Maybe I was the sick one, fighting Friday afternoon traffic from Los Angeles to Palm Springs, burning gas into the ecosystem, all in the interest of a half-baked theory--that the secret of “Millionaire’s” success, the reason it retains such a superhuman hold on the public’s attention, lies in the canny ways the show apes the adrenaline-pumping escape of casino gambling. You can see it in the vibrant surreality of the show’s lighting and set design, in its series of teases and tensions: Play here and you will become rich. As in blackjack, “Millionaire” allows its players to see their hands before upping the ante. As in blackjack, the player contemplates his odds and consults his superstitions. But in “Millionaire” you must bet more to win more. Sure, you can cut and run if you think that’s best (wimp). In the meantime, think about it. Take your time.

It is here that Regis Philbin, the show’s host, earns his salary. A Gallup Poll released in January found that more people can identify Philbin as host of “Millionaire” than Jay Leno as host of “The Tonight Show.” Regis is smooth, with those steely ties that look like they could hurt you, but he’s more than a host. He’s a facilitator of dreams, to the best of his ability. In the circumscribed tension of the show, with so much money on the line, he can become father confessor or therapist. Share your thoughts, Reege encourages. Yes, that $64,000 sure could come in handy. Absolutely, Reege assures, no shame in taking the $64,000 and bailing. On the other hand, why not go for it? You’ve polled the audience, you’ve phoned a friend, you’ve used up your 50-50. No more lifelines left. It’s just you and your gut and the following question: “When am I ever going to get this close to $1 million again?”
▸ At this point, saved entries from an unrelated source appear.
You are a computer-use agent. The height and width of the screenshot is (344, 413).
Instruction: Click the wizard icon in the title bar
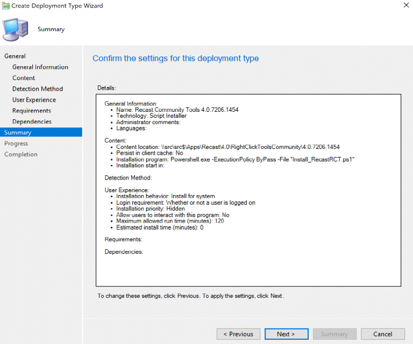[x=6, y=6]
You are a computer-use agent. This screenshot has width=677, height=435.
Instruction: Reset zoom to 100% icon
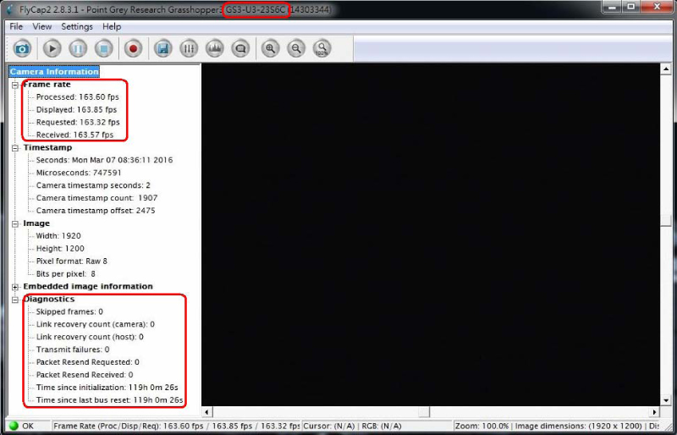point(322,48)
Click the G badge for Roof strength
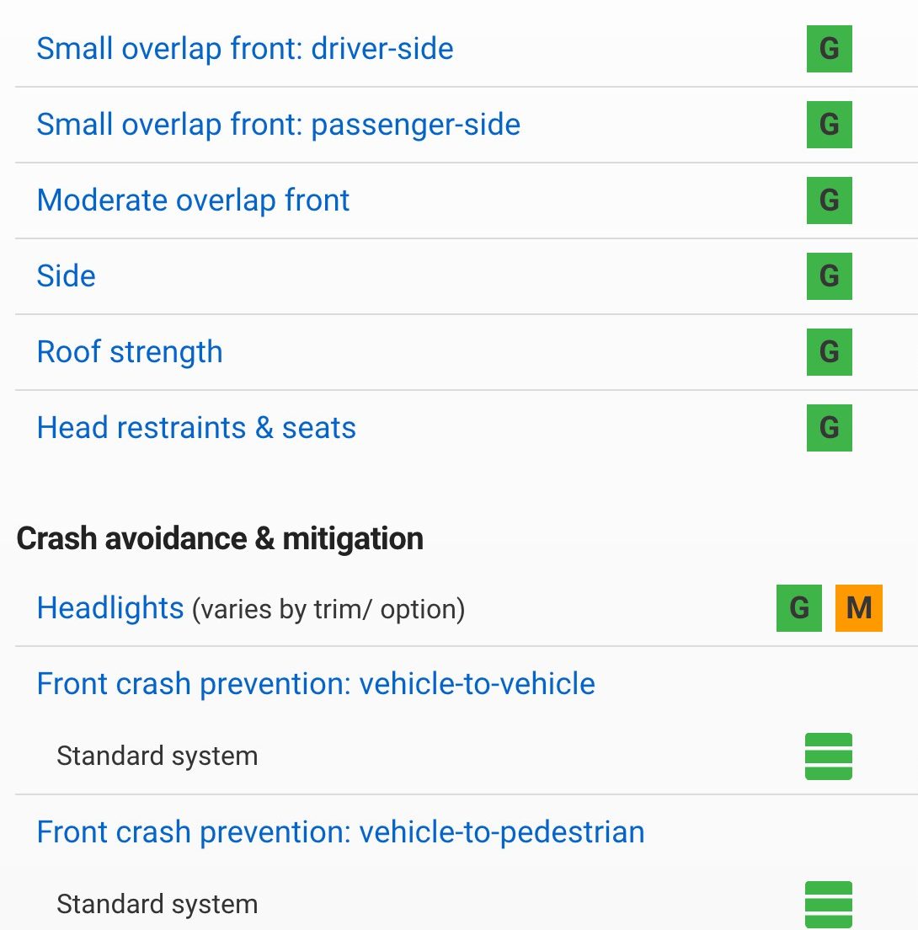 click(829, 352)
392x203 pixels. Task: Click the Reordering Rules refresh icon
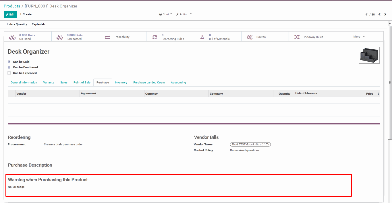point(155,37)
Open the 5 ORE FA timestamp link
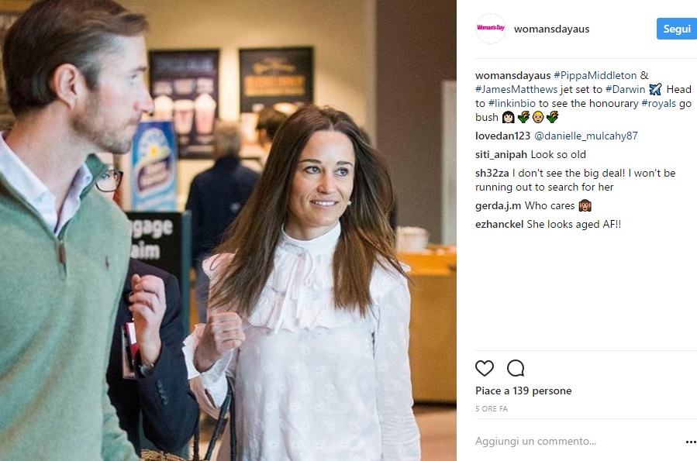This screenshot has height=461, width=697. click(x=492, y=408)
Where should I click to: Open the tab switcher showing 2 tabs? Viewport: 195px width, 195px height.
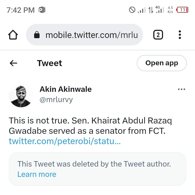tap(158, 35)
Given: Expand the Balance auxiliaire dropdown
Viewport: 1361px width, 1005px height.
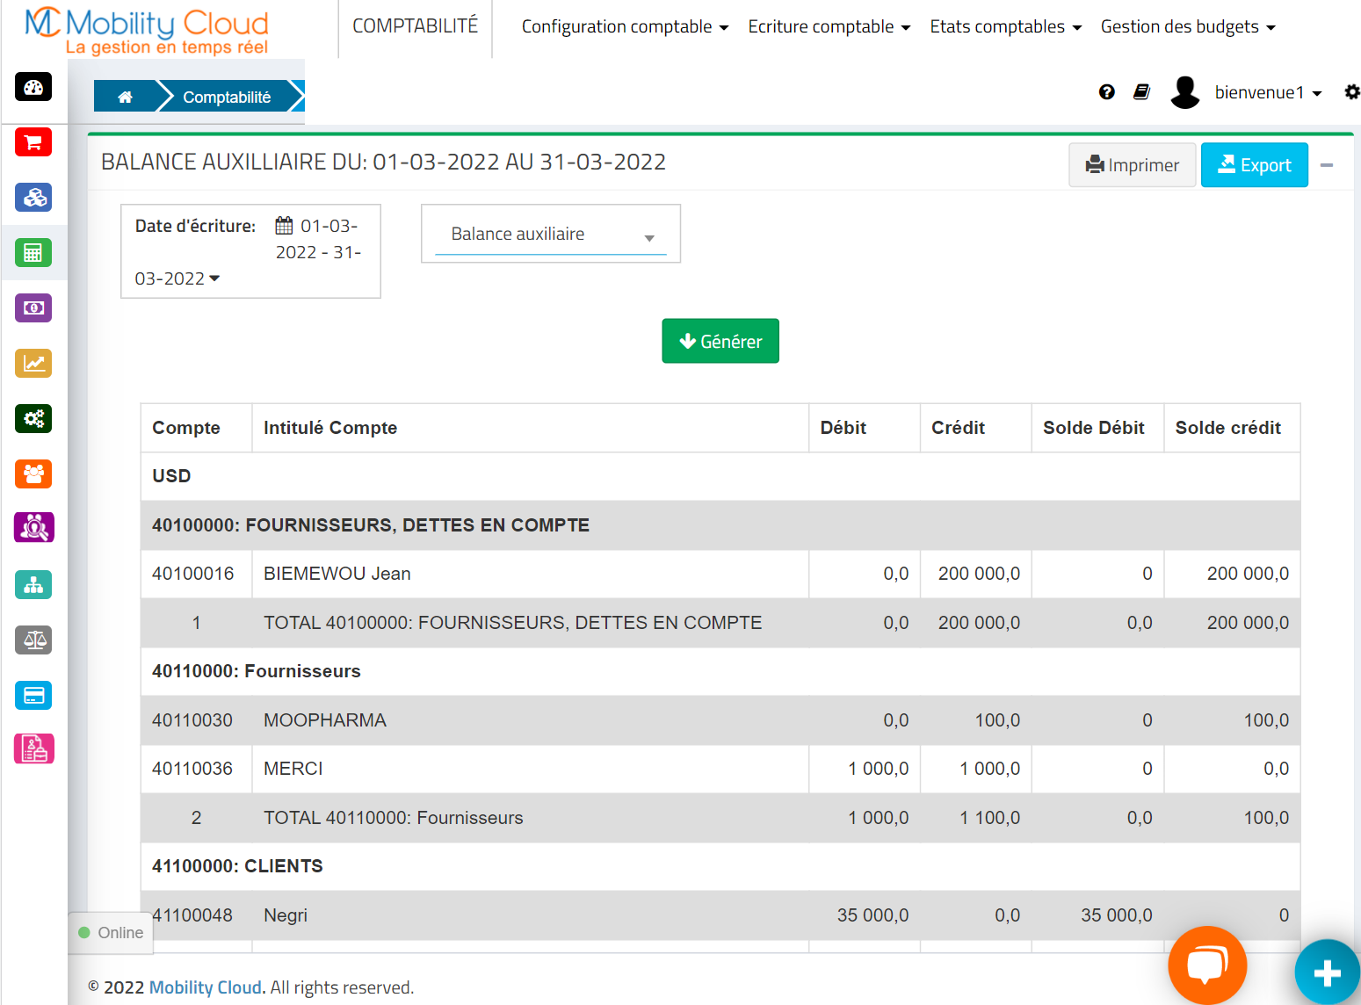Looking at the screenshot, I should pyautogui.click(x=551, y=235).
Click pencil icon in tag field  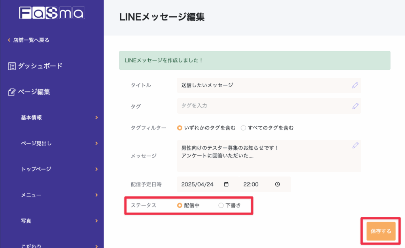coord(355,106)
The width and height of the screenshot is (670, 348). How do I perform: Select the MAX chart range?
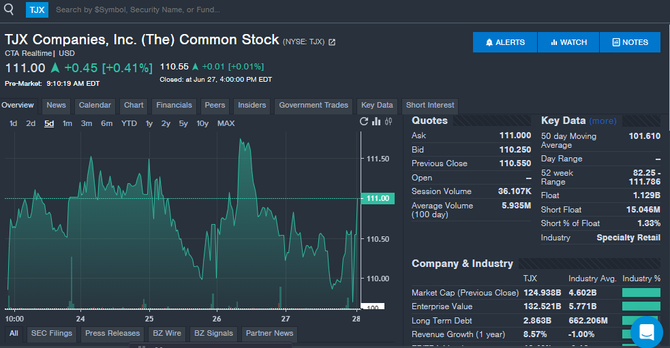226,123
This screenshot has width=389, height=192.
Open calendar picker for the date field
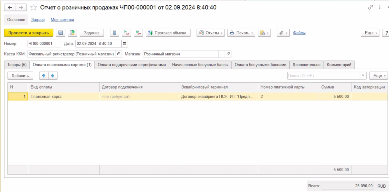(124, 43)
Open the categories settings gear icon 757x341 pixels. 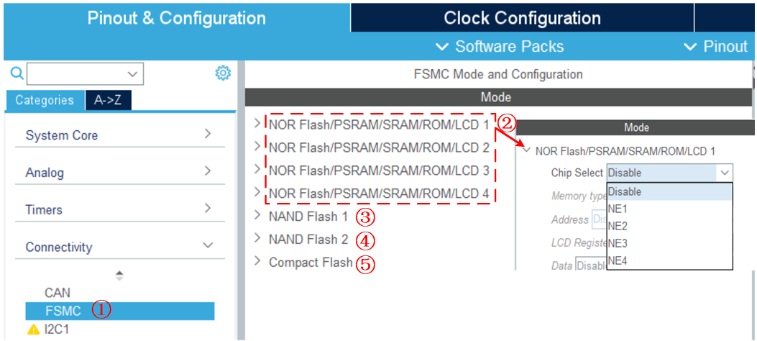(223, 73)
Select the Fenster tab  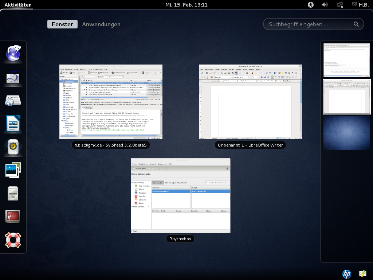point(62,24)
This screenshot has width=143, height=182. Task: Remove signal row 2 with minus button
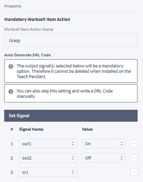pyautogui.click(x=134, y=158)
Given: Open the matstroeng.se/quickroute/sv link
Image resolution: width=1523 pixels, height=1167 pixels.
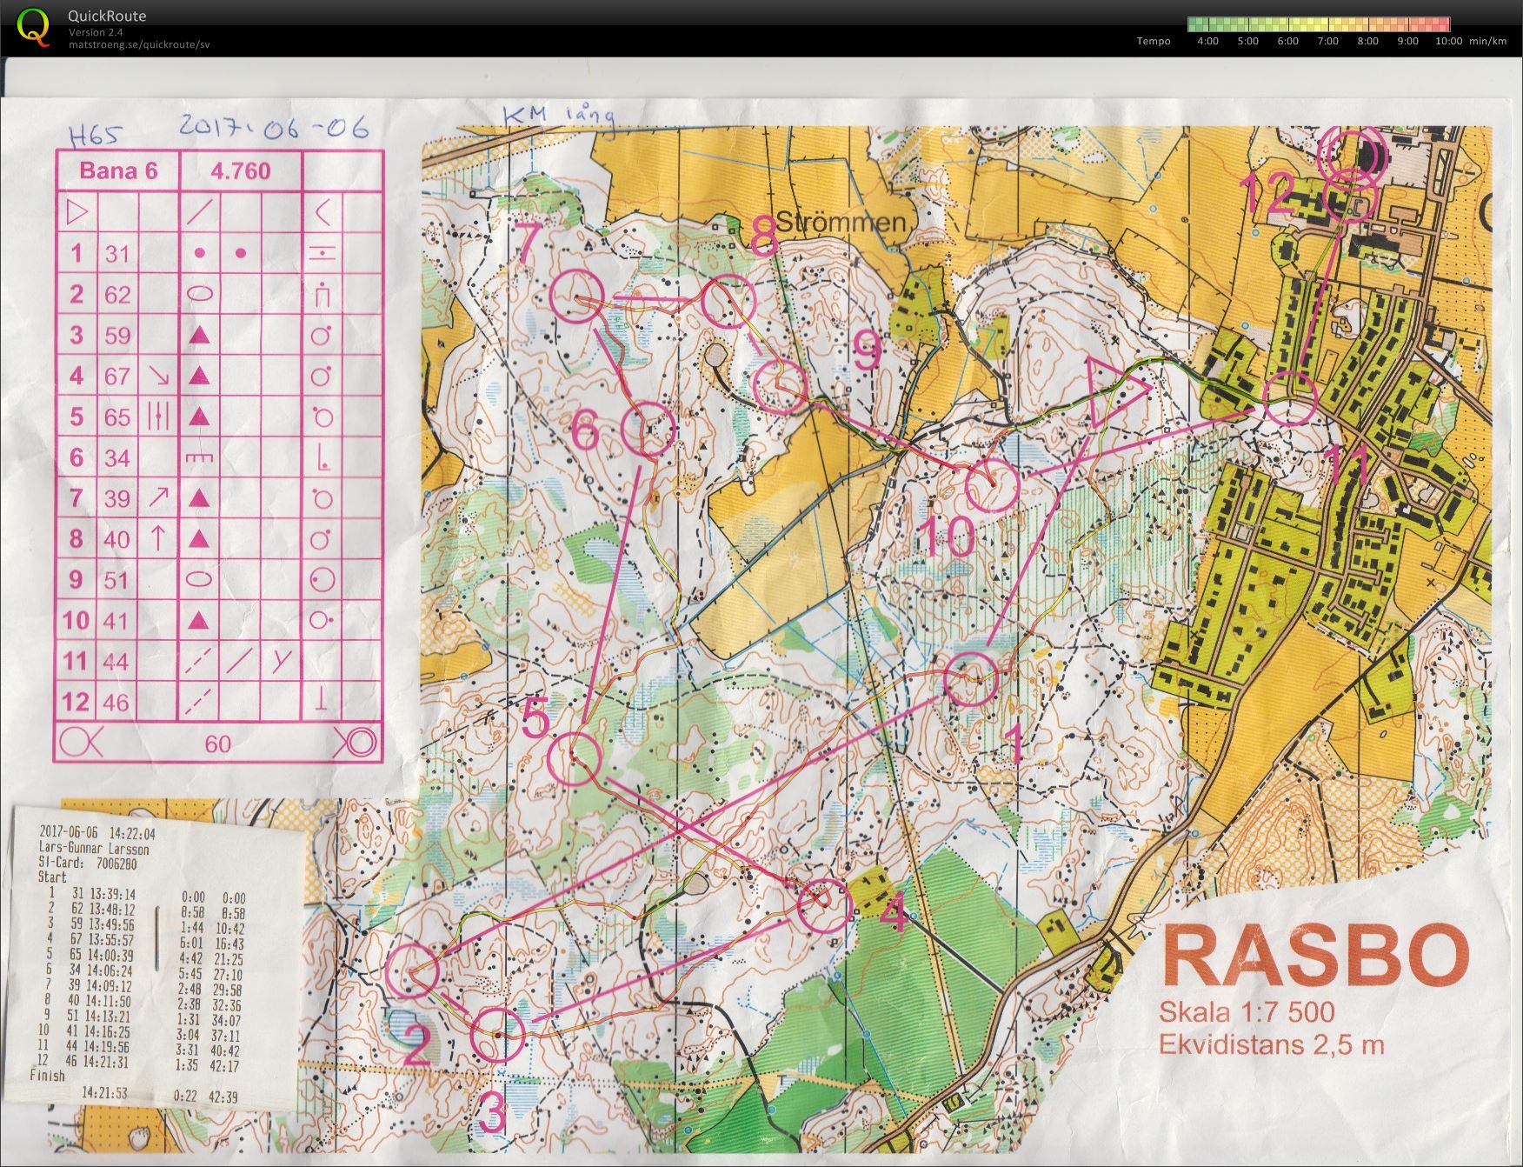Looking at the screenshot, I should click(139, 44).
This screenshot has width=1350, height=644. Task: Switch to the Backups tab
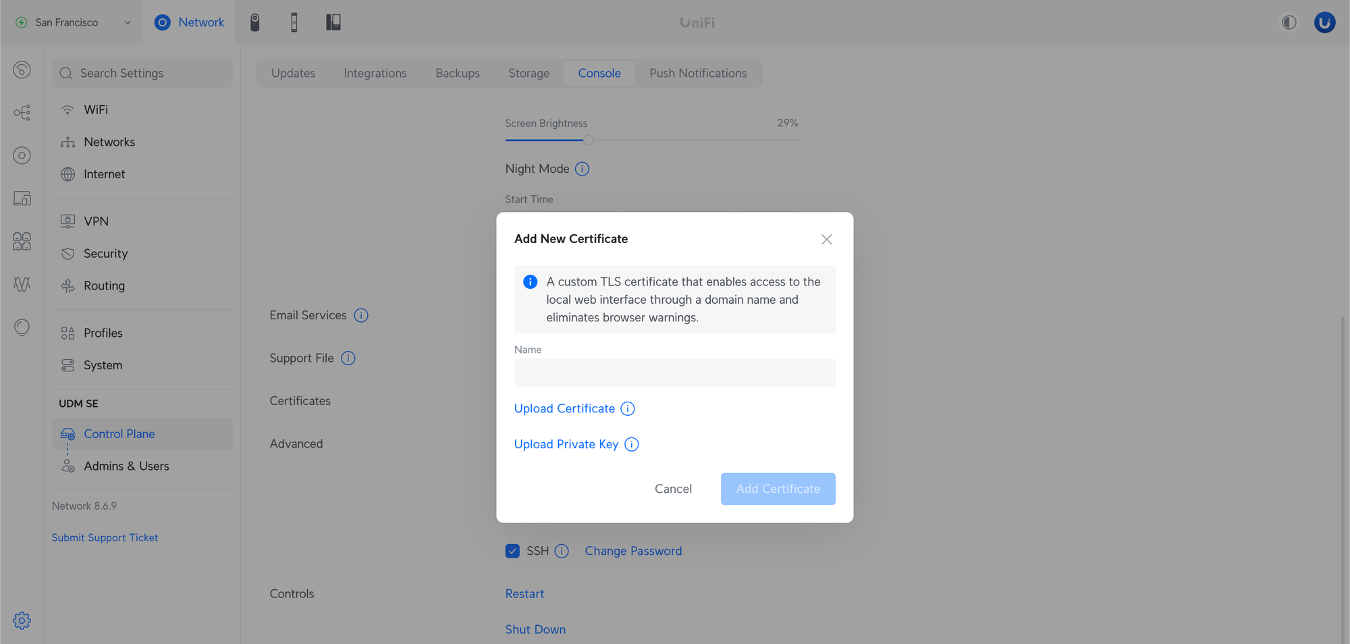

In the parlance of the gambler, this is the show’s “action,” the way it trades on the excitement and even euphoria of the high-stakes wager. When Philbin calls out “final answer,” he could as easily be saying, “Place your bets.” Seen in this context, “Millionaire” isn’t just a benign trivia game or game-show genre stimulator. It’s a form of recreational gambling, an intricate, hyper-stylized casino game beamed into America’s living rooms. And what it tells us is very, very true: Gambling is fun. A horribly self-destructive activity if it gets out of control, yes. But in the meantime fun. Fun, fun, fun.

“You have to take into account the pleasure of playing,” says Frederick Barthelme, novelist and director of the writing program at the University of Southern Mississippi in Hattiesburg. Barthelme, with brother Steven, is the co-author of the 1999 memoir “Double Down: Reflections on Gambling and Loss,” in which the two brothers chronicle their slow slide into gambling, a habit fueled by the loss of their parents, who died within 16 months of each other. The Barthelmes grieved but they also gambled, and gambled hungrily and at times happily, driving 65 miles from Hattiesburg to the offshore casinos of Gulfport and Biloxi, where they eventually squandered more than $250,000 of their newly acquired family inheritance. And yet, “Double Down” isn’t just a cautionary tale, written by two reformers with a tale of woe. It’s a story of two men who fully understood the richness, the joy, of the game they were playing.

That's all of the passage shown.